Software Engineering Institute

Microsoft SQL Server provides a scripting construct known as a "stored procedure" that can execute a collection of server commands together. The SQL Server ships with several stored procedures, two of which contain an SQL injection vulnerability. This type of vulnerability occurs when an application does not properly validate user input before embedding the input into an SQL query. If an attacker submits crafted input containing an SQL query, the application may execute the attacker's query instead of the intended query.

According to Microsoft Security Bulletin MS02-038, this vulnerability occurs in two unspecified stored procedures that are used for replicating SQL data between separate servers. An unspecified parameter of these stored procedures will permit a user with db_owner privileges to execute SQL queries on the server or operating system commands on the server host. One of the two stored procedures contains an additional access control flaw that permits exploitation of this vulnerability by any user with an interactive login session. To exploit this vulnerability, an attacker must convince an administrator to enable the "SQL Server Agent Proxy" account, which is normally disabled.

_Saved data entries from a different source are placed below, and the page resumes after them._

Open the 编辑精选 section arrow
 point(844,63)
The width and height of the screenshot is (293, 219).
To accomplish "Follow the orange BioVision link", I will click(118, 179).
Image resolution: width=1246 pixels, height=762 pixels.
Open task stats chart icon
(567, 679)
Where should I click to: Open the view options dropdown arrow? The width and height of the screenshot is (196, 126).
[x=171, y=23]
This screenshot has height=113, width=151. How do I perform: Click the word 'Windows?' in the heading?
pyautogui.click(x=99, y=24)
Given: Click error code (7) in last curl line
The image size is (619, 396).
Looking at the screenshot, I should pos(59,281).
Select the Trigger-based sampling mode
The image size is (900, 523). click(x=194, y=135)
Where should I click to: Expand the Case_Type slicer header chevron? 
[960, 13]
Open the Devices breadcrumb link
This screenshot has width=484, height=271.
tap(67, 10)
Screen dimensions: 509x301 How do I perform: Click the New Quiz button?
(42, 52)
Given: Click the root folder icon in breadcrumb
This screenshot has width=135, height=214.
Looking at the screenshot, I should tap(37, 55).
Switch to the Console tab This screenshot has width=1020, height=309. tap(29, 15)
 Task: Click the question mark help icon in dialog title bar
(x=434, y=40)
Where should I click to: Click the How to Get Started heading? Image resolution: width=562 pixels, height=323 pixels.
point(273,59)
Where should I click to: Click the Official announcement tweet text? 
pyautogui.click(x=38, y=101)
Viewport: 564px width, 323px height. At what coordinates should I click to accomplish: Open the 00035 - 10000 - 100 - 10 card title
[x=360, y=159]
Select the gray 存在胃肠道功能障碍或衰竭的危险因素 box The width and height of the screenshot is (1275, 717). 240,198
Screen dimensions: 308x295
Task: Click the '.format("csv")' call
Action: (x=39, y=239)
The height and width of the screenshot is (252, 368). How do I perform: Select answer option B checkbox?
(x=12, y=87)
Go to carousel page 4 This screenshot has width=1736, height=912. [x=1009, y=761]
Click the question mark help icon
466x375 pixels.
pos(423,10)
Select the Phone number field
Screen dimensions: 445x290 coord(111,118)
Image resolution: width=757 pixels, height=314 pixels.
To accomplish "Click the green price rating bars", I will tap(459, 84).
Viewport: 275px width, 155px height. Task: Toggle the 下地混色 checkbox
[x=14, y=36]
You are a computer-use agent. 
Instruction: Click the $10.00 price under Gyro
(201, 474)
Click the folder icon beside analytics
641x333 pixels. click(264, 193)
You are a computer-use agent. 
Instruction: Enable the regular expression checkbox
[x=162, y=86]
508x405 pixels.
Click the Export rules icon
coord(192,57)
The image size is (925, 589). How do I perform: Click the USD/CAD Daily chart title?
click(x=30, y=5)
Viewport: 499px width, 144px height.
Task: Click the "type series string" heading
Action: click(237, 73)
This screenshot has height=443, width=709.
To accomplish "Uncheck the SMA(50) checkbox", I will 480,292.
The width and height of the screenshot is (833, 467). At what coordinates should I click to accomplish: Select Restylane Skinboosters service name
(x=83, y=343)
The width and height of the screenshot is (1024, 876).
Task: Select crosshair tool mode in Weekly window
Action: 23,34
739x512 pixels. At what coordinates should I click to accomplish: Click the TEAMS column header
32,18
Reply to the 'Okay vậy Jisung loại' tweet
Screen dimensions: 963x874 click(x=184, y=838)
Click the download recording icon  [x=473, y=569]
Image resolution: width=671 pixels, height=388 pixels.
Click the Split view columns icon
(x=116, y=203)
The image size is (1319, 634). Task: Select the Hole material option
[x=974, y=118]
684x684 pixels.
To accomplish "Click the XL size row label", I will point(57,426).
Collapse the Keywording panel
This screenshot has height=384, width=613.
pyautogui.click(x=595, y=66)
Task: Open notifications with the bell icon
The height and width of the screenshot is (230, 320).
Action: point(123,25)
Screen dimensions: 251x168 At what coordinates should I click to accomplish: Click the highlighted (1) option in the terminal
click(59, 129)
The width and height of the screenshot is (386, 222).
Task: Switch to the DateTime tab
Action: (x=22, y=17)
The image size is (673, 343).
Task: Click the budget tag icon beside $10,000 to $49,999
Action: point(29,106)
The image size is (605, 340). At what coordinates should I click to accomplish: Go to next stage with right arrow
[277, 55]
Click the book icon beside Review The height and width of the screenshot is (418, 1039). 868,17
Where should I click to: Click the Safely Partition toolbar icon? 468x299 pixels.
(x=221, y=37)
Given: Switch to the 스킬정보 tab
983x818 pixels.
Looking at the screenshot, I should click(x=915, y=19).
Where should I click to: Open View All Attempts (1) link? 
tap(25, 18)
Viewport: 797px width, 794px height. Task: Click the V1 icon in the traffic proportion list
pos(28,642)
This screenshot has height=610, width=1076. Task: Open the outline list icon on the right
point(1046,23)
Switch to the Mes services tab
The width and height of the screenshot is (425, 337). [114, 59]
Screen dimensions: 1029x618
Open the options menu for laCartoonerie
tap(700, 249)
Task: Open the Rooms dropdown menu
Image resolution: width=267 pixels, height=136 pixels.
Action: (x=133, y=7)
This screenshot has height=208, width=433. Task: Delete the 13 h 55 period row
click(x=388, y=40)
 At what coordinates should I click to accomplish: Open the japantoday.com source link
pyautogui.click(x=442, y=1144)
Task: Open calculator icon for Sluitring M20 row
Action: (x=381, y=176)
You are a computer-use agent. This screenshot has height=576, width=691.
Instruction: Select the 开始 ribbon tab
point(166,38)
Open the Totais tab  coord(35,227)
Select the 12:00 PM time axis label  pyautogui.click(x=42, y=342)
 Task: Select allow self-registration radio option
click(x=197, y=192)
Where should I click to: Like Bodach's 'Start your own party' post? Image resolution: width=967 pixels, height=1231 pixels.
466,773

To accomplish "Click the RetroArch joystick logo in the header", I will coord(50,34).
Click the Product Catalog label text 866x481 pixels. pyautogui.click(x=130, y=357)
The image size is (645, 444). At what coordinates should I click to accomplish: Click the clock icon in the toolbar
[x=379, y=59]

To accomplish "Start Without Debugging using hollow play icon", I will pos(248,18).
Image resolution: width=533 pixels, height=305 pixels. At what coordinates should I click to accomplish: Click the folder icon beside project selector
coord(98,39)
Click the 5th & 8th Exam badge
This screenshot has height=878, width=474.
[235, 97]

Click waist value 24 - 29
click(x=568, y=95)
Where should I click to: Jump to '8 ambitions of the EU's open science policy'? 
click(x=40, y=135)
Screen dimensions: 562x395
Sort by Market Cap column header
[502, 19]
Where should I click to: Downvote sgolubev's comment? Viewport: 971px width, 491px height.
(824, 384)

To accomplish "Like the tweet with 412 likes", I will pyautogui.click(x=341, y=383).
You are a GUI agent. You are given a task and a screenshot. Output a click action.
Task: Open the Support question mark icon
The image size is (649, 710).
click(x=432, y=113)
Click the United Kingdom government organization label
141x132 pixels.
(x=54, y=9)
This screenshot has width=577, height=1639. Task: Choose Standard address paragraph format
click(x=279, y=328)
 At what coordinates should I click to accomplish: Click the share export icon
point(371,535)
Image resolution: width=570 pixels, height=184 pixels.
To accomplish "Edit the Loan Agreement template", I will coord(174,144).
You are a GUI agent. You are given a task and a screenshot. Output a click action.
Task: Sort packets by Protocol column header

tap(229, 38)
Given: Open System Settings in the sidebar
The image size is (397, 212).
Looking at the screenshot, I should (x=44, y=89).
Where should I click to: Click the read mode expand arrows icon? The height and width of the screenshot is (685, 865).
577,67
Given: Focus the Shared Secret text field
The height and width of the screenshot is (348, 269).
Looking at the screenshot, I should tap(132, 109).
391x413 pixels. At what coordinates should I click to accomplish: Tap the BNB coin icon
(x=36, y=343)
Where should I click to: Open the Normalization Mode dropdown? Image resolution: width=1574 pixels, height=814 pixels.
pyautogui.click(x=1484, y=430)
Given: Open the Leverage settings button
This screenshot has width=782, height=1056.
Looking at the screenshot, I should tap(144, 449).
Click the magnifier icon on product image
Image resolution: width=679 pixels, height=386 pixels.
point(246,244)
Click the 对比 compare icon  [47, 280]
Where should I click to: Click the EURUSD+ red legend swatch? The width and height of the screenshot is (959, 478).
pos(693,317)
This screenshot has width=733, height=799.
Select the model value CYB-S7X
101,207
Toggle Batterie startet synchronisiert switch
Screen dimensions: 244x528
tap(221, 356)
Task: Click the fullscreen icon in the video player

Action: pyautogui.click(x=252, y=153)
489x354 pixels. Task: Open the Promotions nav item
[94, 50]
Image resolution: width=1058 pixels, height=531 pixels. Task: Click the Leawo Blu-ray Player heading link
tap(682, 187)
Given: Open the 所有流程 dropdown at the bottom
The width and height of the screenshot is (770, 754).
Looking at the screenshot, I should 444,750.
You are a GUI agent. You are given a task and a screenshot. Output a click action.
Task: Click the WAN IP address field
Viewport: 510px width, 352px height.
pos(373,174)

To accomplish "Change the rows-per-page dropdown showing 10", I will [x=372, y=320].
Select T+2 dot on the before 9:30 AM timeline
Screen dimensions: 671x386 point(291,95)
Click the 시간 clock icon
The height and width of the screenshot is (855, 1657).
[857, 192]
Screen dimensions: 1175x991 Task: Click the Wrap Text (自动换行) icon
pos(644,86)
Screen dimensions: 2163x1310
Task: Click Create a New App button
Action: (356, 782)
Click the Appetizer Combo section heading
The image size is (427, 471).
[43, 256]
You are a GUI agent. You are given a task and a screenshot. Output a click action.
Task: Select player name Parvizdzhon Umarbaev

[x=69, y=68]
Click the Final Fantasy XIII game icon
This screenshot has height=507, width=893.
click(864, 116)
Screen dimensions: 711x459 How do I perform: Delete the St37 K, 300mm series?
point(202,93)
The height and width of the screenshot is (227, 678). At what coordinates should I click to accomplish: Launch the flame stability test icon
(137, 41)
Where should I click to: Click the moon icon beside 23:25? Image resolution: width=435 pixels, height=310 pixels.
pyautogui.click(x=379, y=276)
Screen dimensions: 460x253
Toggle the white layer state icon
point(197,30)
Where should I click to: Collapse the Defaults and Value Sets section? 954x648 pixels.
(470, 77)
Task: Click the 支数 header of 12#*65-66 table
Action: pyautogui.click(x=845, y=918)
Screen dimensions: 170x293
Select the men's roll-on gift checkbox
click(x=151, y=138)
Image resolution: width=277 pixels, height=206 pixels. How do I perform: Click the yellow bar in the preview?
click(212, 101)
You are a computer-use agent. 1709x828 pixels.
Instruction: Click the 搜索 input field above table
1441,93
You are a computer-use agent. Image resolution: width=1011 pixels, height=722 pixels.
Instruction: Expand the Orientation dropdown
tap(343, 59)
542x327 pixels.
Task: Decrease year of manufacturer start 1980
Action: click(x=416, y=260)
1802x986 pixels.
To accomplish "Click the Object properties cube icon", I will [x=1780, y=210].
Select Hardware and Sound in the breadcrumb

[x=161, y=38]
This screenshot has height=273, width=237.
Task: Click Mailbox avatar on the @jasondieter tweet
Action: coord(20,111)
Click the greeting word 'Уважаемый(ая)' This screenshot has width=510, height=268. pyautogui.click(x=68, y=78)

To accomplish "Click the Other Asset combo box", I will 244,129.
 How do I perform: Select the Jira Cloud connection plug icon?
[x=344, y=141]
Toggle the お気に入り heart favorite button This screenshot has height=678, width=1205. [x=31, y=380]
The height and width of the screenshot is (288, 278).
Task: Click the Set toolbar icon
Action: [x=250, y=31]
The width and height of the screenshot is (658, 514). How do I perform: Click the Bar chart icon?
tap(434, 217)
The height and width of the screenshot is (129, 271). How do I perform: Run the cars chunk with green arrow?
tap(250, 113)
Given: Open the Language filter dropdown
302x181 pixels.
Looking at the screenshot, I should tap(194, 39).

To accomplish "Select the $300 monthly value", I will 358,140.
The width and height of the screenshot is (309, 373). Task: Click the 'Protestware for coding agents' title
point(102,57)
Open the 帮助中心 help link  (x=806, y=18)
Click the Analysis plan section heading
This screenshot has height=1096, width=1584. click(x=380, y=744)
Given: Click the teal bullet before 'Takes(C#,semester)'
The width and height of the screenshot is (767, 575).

This vulnerability allows attackers with limited administrative privileges to execute SQL queries on the server or operating system commands on the server host with the privileges of the SQL Server Agent Proxy account.

Apply a patch

Microsoft has published Security Bulletin MS02-038 to address this vulnerability. For more information, please see

http://www.microsoft.com/technet/security/bulletin/ms02-038.asp

This vulnerability also affects any products that include the Microsoft Desktop Engine (MSDE) 2000. For more information, please see

http://www.microsoft.com/technet/security/MSDEapps.asp